Ребята говорят, что в деревне в выходные пьют все, в воскресенье «ловят отходняк» и в понедельник — на работу. Употребляют, потому что «везде дают на вексель и зарплата — ни о чем». В Минске тоже все пьют, говорит девушка (она старается спрятать лицо), но меньше.

Еще одну компанию встречаем на пороге дома: женщина лет 40 и два подростка (у одного подбиты оба глаза). Римма приехала в Городок из Минска, потому что муж повесился в квартире. С молодыми людьми празднует день рождения дочки. «Ей 27 лет, умственно отсталая. Я, мать, имею право за ребенка выпить?»

Показать свое застолье Римма не соглашается: «Что там — пустые бутылки и тарелки? Надо было вчера приходить». Римма говорит, что в соседнем доме не прикладываются, в другом живет закодированная Таня. И вообще закодированных по деревне человек 15-20. Многие раскодировались по 2-3 раза. Компания спешит в магазин: в девять часов он закроется.

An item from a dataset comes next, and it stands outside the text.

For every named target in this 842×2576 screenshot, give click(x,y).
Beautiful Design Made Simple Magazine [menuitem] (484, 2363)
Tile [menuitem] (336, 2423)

В деревню Олехновичи (10 километров от хутора) Хадоркин на повозке ездил на математические и физические олимпиады. «Теперь деревня спивается и вымирает. Два самых востребованных товара — «чернила» и венки. Похороны у людей пьющих — как праздник. Когда кто-то умирает, дружно приходят все — потому что это официальный повод выпить. Сначала поминают, а потом начинают петь песни. «Развлекаловка, короче говоря. Раньше из забав были проводы в армию и свадьбы, а теперь — похороны», — говорит Алексей Хадоркин.